Selected text:
• • • • • • •

NEW YORK (AP) - Mike D’Antoni resigned Wednesday as coach of the New York Knicks, who are in danger of missing the playoffs when he said they should contend for a championship.
Facing a late-season skid and continued questions about his relationship with Carmelo Anthony, D’Antoni put the Knicks through a morning workout, shortly before news broke that he was stepping down.
New York has lost six in a row for the second time this season and has fallen into a tie for the eighth and final playoff berth in the Eastern Conference. The decision came just hours after Anthony denied there was a rift with D’Antoni.
The Knicks have struggled since Anthony returned from a groin injury 10 games ago. There was speculation that he and D’Antoni did not get along, though the All-Star forward said Wednesday he supported the coach “100 percent.”
The surprise resignation first was reported by Yahoo Sports.
D’Antoni seemed in good spirits Wednesday morning at the team’s training center and said players were, too. He acknowledged the media frenzy around the sinking club but believed the Knicks would handle it.
“You battle against it. I think we’re cohesive enough to battle through this, and we expect to do that,” he said.
Instead assistant Mike Woodson was preparing to coach against the Portland Trail Blazers on Wednesday. And certainly there’s already speculation that the Knicks will try to lure a big-name coach such as Phil Jackson or Kentucky’s John Calipari next season.

• • • • • • •

Source material:
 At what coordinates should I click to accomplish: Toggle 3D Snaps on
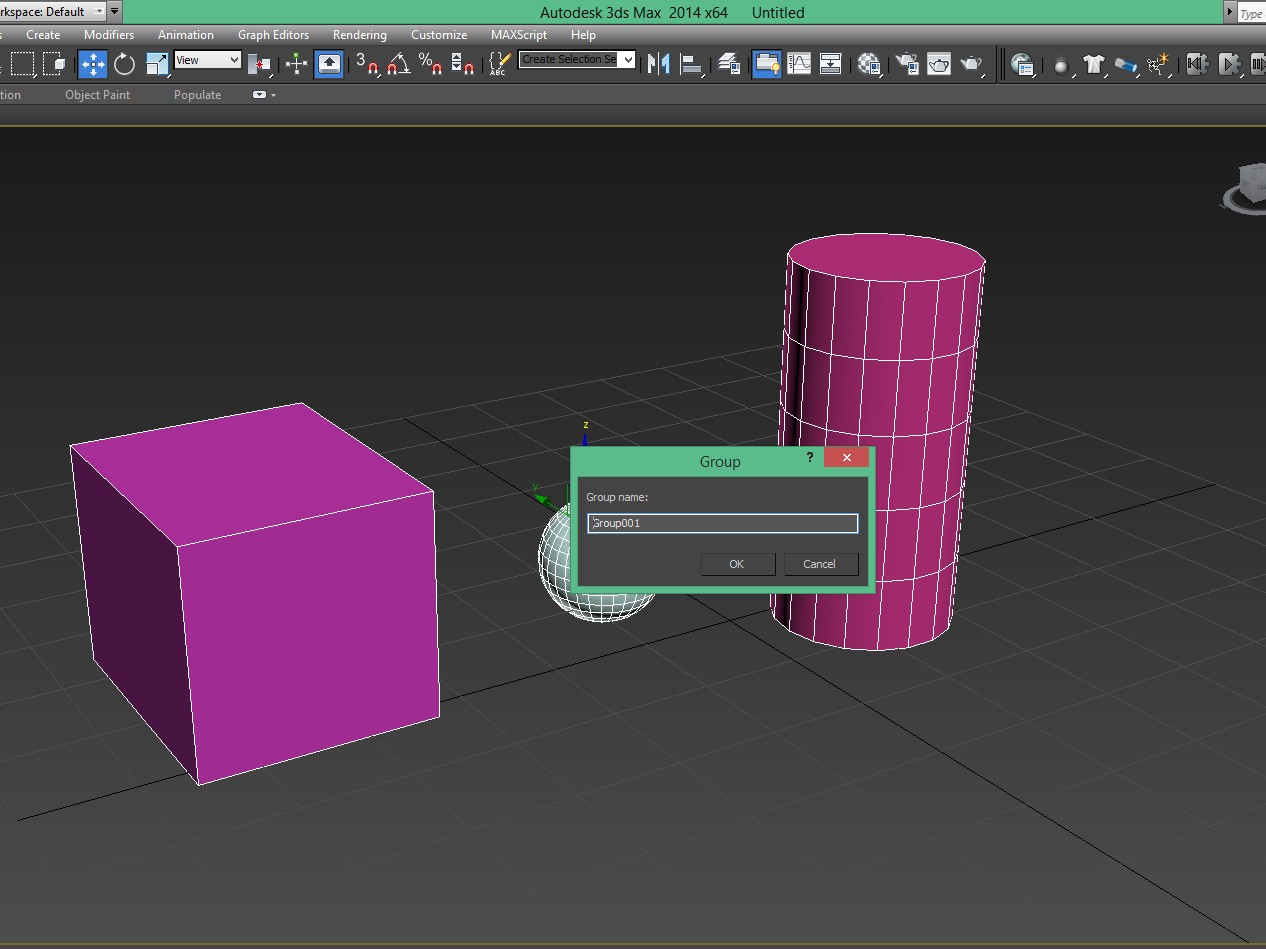pyautogui.click(x=367, y=64)
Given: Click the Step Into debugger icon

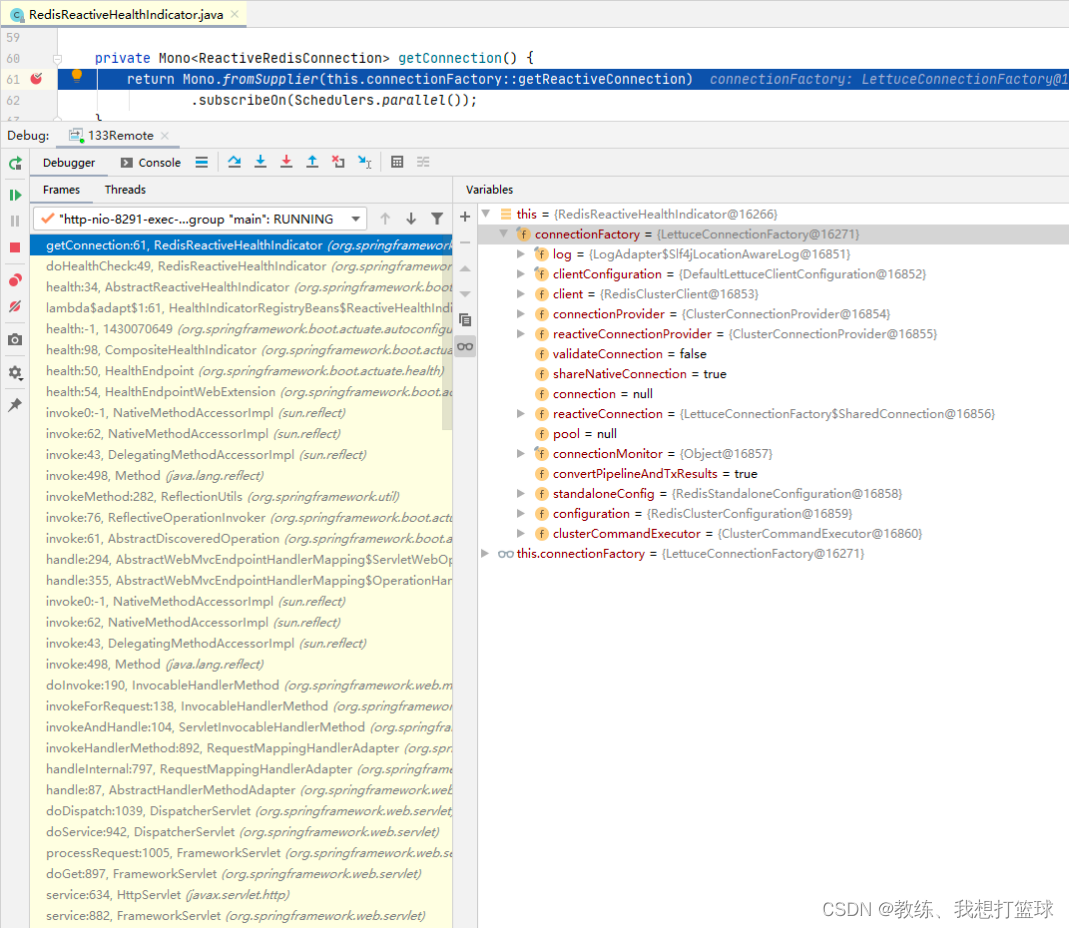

• • • • • • •

Task list:
1 – List every person mentioned by name in the news report on the Knicks coaching change.
2 – Transcribe the portion of the Knicks news report that starts with the words "The surprise resignation" and stops after "would handle it.".
Rely solely on the news report about the Knicks coaching change, not on the lines.

Answers to the tasks:
1 –
Mike D’Antoni
Carmelo Anthony
Mike Woodson
Phil Jackson
John Calipari

2 –
The surprise resignation first was reported by Yahoo Sports.
D’Antoni seemed in good spirits Wednesday morning at the team’s training center and said players were, too. He acknowledged the media frenzy around the sinking club but believed the Knicks would handle it.